- CONSIGNES
(a) Mettez à jour le passage de l'extrait choisi qui commence par « J’échoue aussi bien » et va jusqu'à « point de suspension. », en remplaçant « élèves » par « étudiants ».
(b) Recopiez telles quelles les lignes des données à traiter, en commençant par la ligne qui contient « approachable (547, 1166) » et en allant jusqu'à la ligne qui contient « clippers is located », ces deux lignes comprises.

Les Quatre qui jamais n’ont été remplis depuis la première Rosée, on les nomme — 
Gueule de Jacala, gésier de Vautour, mains de Singe, Œil d’Homme.
Dicton de la Jungle.
Le second livre de la jungle, R.Kipling

 J’échoue aussi bien que tout le monde, et même peut-être un peu plus.
Mais il m’arrive de réussir parfois, quand mes élèves ont bien voulu entrer pour un peu de temps dans les espaces imaginaires que les auteurs ont fait naitre pour eux, et qu’ils cherchent des signes dans un texte pour découvrir le sens, même si ce signe est un point de suspension.
Quand ils acceptent de relever les couleurs dans l’incipit de C’est la guerre de Calaferte pour découvrir l’image en noir, blanc et sépia du premier jour de la guerre, souvenir d’un enfant de 11 ans qui ne voit en couleur que les éléments liés à l’enfance.
Quand ils veulent bien suivre le fil des métaphores du "fragment 128" des Feuillets d’Hypnos de René Char, être émus par les mille fils confiants dont pas un ne devait se rompre entre le village et le résistant sauvé, et enragés quand la note ajoutée de 1945 précise qu’en fait non, c’était le hasard.
Quand ils se prêtent au relevé du champ lexical du regard entre Jean-Jacques Rousseau et Mlle de Breil, et y lisent navrés la progression du triomphe à l’infortune de l’adolescence. Ici pas de trésor caché, pas de récompense, plutôt une déception : Putain la galère de merde, mais le plaisir, l'émotion de la quête, de l’enquête.

Pour diverses raisons, j’ai été un enfant Kipling, qui est bien plus de choses que le « chantre de l’Empire Britannique » et un auteur pour enfants. Heureusement, quelques enfants le lisent encore. Dans L’Ankus du roi, Mowgli devenu adolescent retourne avec Kaa aux Grottes froides, où un vieux cobra blanc lui offre la Mort sous la forme d’un aiguillon à éléphant précieux. Mowgli un instant fasciné, le jette, puis regrette, trop tard. L’ankus a commencé son voyage mortel, dont il ne peut que suivre, lire, interpréter et finalement vivre la piste sanglante de meurtre en meurtre avec l’aide de Bagheera.

- DONNÉES À TRAITER

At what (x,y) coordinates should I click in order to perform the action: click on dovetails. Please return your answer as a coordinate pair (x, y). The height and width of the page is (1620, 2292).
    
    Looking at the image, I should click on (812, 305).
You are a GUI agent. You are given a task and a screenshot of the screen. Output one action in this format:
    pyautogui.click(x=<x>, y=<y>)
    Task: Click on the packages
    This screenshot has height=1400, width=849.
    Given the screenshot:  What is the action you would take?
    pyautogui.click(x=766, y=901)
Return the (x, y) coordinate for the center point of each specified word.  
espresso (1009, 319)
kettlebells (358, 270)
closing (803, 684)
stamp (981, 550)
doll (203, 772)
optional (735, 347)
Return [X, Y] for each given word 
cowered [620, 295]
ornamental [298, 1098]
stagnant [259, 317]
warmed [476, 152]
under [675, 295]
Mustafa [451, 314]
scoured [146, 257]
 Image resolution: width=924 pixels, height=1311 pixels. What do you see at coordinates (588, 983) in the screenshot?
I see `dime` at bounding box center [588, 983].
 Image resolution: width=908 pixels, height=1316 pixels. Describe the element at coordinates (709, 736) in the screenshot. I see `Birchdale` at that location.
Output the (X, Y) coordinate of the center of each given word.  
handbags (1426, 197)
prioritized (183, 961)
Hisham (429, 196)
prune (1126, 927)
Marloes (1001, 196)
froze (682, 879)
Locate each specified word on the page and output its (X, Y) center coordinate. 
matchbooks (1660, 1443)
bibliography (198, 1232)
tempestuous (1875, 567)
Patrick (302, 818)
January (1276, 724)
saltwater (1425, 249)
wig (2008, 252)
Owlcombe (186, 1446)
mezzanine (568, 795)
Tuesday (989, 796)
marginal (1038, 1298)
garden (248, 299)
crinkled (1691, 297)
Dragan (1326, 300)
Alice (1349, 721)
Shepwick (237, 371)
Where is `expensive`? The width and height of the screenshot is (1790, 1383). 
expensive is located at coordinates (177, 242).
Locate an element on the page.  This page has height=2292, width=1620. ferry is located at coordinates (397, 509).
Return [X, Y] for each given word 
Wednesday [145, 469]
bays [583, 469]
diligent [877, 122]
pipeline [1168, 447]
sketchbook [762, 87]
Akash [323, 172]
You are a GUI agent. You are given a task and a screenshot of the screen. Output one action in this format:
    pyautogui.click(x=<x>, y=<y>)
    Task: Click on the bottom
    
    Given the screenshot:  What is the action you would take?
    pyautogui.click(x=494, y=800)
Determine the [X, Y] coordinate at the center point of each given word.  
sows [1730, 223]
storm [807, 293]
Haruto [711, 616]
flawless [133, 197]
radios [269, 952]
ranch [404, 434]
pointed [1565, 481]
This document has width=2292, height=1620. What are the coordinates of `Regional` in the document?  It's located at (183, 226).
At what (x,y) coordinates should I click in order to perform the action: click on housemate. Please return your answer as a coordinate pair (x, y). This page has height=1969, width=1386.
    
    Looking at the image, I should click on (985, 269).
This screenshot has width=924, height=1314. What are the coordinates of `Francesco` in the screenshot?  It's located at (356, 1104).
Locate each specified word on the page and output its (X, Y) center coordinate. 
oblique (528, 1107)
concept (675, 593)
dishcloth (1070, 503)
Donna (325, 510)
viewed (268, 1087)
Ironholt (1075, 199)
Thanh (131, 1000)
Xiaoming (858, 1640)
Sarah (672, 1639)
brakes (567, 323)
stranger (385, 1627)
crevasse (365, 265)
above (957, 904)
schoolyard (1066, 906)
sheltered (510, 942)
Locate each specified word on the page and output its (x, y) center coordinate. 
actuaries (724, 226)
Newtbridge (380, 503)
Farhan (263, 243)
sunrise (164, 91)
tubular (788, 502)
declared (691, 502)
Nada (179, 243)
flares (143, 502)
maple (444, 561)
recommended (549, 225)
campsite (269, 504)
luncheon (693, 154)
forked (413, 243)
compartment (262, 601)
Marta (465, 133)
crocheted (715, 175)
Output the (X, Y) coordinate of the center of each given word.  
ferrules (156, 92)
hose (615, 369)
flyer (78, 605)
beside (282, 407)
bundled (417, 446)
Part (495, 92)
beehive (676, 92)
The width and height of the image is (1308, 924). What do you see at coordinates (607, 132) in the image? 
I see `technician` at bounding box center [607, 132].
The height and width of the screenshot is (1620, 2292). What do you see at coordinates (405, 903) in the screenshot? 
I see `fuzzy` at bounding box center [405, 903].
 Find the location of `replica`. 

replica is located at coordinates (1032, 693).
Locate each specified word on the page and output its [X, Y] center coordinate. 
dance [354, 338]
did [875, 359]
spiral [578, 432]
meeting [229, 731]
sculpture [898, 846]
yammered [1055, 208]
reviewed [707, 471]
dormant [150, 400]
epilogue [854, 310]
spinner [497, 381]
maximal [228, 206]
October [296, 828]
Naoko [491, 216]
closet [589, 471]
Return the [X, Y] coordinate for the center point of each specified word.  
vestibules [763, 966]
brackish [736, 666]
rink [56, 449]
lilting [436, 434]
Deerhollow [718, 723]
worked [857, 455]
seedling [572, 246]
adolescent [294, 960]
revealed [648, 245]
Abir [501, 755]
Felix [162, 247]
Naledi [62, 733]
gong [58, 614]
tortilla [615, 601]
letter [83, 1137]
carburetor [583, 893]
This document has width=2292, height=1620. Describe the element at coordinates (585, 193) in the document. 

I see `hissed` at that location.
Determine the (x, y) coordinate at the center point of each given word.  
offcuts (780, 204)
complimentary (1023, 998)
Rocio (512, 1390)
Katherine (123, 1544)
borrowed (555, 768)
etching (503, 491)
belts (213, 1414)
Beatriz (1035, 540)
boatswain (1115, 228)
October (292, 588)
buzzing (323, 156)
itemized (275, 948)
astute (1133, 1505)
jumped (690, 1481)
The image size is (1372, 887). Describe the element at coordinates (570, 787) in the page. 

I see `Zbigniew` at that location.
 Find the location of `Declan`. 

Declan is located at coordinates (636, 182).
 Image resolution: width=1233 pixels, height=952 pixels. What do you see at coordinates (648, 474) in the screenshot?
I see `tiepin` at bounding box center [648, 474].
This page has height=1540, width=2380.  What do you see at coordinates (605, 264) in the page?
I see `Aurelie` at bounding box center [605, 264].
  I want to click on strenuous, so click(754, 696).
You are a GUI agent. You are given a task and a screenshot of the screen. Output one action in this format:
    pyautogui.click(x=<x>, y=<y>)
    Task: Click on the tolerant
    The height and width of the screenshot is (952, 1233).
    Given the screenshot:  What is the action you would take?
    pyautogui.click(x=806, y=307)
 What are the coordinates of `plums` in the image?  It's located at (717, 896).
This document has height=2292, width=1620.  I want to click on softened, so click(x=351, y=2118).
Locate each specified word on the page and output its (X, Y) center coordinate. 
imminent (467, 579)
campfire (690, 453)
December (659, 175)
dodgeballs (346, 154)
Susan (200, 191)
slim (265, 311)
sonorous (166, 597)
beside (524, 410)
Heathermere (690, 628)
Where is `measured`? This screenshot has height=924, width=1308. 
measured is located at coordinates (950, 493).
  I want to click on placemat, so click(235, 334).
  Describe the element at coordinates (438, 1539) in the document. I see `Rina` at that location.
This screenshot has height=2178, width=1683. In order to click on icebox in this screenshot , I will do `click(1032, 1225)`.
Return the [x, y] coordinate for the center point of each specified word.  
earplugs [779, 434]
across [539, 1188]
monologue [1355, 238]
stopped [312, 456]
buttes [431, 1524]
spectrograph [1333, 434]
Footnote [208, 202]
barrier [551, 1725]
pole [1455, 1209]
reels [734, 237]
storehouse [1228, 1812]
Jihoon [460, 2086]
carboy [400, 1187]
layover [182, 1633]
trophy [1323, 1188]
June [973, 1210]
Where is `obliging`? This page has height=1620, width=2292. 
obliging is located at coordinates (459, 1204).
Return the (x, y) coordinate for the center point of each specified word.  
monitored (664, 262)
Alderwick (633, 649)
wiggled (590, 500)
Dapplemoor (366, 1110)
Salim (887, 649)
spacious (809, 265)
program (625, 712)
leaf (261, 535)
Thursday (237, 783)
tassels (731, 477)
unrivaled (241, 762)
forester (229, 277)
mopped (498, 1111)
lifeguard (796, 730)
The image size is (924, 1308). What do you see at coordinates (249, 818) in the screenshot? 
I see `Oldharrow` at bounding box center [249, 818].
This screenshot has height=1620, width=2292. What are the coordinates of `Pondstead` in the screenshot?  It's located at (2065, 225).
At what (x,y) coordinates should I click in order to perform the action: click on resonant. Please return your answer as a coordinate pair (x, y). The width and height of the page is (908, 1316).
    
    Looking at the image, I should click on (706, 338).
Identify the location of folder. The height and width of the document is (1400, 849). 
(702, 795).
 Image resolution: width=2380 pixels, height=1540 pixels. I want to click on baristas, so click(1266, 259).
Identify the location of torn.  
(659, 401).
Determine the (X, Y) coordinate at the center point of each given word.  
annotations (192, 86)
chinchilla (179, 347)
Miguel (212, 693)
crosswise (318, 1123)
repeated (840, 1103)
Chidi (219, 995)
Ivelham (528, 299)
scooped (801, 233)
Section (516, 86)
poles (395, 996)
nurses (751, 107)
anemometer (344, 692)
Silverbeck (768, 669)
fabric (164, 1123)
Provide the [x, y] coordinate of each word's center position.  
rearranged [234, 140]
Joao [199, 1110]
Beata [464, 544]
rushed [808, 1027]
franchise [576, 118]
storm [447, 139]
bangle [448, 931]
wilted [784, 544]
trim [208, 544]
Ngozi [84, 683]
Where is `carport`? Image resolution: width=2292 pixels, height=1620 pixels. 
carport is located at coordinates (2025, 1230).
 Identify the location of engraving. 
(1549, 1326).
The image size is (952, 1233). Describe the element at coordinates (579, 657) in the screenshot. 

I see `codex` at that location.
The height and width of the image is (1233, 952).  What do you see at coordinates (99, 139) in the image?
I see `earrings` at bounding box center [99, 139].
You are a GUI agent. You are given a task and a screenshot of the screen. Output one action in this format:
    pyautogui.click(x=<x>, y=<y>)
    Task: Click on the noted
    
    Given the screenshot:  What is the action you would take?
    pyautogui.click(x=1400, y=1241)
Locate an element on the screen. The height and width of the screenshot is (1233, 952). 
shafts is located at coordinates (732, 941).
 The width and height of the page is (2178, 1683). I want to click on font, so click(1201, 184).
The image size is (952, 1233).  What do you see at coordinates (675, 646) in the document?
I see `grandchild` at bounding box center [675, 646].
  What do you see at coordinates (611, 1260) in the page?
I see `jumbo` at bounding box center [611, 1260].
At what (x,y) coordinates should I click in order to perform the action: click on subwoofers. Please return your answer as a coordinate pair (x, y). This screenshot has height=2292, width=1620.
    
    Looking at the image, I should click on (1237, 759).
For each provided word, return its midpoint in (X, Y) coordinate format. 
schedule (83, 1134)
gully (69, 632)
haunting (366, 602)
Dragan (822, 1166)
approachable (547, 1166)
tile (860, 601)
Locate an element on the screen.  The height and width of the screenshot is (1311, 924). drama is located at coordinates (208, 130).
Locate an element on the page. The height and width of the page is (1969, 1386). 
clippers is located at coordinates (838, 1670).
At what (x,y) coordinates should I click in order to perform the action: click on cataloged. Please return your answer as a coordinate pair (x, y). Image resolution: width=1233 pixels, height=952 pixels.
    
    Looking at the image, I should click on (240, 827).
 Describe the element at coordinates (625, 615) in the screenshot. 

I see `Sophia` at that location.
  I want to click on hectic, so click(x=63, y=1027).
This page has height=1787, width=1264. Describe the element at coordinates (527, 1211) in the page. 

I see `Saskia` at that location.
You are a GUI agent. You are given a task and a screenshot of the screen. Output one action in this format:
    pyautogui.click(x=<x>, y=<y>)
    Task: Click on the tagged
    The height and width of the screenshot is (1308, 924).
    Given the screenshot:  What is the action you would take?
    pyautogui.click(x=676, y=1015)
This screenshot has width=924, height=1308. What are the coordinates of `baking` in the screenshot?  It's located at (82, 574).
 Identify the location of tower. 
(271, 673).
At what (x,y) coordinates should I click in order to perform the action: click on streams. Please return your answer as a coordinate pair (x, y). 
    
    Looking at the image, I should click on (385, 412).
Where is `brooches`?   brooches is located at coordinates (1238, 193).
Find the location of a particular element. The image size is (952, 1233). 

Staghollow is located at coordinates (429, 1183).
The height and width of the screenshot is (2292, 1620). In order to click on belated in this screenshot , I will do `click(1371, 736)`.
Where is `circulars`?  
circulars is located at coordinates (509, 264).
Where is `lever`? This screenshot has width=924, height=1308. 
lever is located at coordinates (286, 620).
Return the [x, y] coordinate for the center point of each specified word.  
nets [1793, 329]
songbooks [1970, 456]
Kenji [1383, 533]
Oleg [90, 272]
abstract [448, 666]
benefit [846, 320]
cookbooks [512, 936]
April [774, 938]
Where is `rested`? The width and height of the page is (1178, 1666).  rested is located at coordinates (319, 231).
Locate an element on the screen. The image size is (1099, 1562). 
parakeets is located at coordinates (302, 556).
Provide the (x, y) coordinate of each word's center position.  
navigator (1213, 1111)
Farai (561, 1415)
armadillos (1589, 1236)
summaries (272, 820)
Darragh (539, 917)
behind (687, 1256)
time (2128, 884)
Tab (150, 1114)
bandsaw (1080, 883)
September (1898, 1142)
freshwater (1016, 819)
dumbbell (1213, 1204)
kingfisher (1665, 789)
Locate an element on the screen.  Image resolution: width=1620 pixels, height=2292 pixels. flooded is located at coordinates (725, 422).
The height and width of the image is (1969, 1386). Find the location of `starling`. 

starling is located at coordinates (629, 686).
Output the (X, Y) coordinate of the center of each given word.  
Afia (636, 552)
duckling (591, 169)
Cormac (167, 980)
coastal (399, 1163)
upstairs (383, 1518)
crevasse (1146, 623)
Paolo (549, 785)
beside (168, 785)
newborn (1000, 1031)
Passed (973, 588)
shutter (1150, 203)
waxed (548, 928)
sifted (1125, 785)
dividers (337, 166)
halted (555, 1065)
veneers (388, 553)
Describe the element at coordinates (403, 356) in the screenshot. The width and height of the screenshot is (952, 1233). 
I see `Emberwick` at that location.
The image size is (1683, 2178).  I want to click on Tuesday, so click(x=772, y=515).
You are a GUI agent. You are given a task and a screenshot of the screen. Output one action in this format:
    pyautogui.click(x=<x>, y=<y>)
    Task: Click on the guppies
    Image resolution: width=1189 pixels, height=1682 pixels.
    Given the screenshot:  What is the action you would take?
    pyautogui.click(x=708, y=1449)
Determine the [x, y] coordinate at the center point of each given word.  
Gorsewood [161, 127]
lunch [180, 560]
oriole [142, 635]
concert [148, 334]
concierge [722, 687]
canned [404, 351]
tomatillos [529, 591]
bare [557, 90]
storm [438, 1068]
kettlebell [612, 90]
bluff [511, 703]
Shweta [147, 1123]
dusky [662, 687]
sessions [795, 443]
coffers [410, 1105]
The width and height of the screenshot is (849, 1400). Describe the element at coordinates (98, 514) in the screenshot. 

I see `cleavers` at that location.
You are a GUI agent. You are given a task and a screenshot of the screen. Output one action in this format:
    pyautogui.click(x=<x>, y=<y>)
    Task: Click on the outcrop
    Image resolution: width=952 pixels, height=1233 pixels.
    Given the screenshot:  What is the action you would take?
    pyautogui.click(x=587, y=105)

- RÉSULTATS DANS L'ORDRE
(a)
J’échoue aussi bien que tout le monde, et même peut-être un peu plus.
Mais il m’arrive de réussir parfois, quand mes étudiants ont bien voulu entrer pour un peu de temps dans les espaces imaginaires que les auteurs ont fait naitre pour eux, et qu’ils cherchent des signes dans un texte pour découvrir le sens, même si ce signe est un point de suspension.

(b)
approachable (547, 1166)
tile (860, 601)
Locate an element on the screen.  The height and width of the screenshot is (1311, 924). drama is located at coordinates (208, 130).
Locate an element on the page. The height and width of the page is (1969, 1386). 
clippers is located at coordinates (838, 1670).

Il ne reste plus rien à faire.